Entertainment Weekly, Owen Glieberman: “Another beautifully chiseled piece of filmmaking — sharp, funny, generous, and moving — that writes its own rules as much as About Schmidt or Sideways did.”


  1. Melanie Avatar

    Sounds like the sort of film that Hollywood needs to make more of, smart, funny and not aimed at 12 year-old boys.

    1. Alexandra Avatar

      Wouldn’t that be great if this movie made lots of $ and Hollywood turned towards more serious topics for grownups?

  2. Sheryl Avatar

    I liked – not loved – the movie. I expected to love it, since George is in it. And like you, I have no problem finding something to cry about…except didn’t shed a tear with this one.

  3. Alexandra Avatar

    I went and saw this movie yesterday on your recommendation. We enjoyed it a lot. I was esp. impressed by the performance from Shailene Woodley as the elder daughter. Also, noted that imminent death from natural cause, NOT murder, was a main theme. Not only was the wife in a comma and allowed to die, according to her final wishes, but her mom had Alzheimer’s. It was refreshing to me to see this reality of every day life reflected in a movie. True, not everyone has a boating accident, but still, usually Hollywood prefers pretend death with guns.
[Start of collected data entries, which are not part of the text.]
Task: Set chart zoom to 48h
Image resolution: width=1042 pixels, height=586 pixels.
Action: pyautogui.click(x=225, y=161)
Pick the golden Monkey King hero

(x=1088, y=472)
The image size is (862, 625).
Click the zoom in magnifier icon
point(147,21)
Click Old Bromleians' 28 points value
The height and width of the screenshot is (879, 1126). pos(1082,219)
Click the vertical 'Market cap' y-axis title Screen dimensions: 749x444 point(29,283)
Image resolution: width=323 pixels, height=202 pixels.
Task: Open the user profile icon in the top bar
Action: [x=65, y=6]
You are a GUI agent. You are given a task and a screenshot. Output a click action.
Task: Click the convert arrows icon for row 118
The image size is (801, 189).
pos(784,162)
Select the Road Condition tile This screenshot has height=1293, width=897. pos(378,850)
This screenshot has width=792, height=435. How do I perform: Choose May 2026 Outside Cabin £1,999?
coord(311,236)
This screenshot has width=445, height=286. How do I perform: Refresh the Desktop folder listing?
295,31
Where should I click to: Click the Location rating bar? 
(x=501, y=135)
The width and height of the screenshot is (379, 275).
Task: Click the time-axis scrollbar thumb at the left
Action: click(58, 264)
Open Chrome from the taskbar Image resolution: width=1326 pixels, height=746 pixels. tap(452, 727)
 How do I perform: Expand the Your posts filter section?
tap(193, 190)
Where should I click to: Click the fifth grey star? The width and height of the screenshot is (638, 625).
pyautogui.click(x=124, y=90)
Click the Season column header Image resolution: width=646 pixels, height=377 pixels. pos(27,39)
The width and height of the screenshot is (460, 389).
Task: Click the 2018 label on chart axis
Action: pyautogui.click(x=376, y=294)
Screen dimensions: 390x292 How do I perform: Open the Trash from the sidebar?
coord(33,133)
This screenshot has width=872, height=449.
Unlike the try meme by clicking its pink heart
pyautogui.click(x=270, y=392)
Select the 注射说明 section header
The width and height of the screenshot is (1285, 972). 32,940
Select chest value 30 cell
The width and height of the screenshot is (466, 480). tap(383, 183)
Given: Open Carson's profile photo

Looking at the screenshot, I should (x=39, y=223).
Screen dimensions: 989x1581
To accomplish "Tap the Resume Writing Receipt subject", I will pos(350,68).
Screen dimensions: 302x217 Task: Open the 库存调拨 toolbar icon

  4. MyKidsEatSquid Avatar

    I’ve heard good reviews about this movie, I’ll add yours to the list. I must admit, I like escapist flicks a bit better than tear jerkers. I’m a sucker for thrillers.

  5. merr Avatar

    I’ve heard from various people with seemingly different tastes that this movie is so good. I want to see it!

  6. Kerry Dexter Avatar

    I’ve heard a number of different opnions about this movie. Thanks for your thoughtful and thorough look at it. Jane.

  7. sarah henry Avatar

    Really, it’s that good? I’ve heard mixed reviews and the trailer did not impress. Plus: Clooney’s hard to believe as a committed family man, given his much-publicized commitmentphobia in real life. Loved him in The Ides of March, though, fab film.

  8. Living Large Avatar

    I’ve always loved George Clooney and just watched him in “One Fine Day” again the other night. Love, that movie, love the man. I also just learned he adopted a shelter dog. Can this man get any sexier!?

  9. merr Avatar

    I just heard the film’s director speaking about this on Fresh Air. I really want to see it for the story and the acting.

  10. Ronald Avatar

    I agree with merr… I also want to see the movie.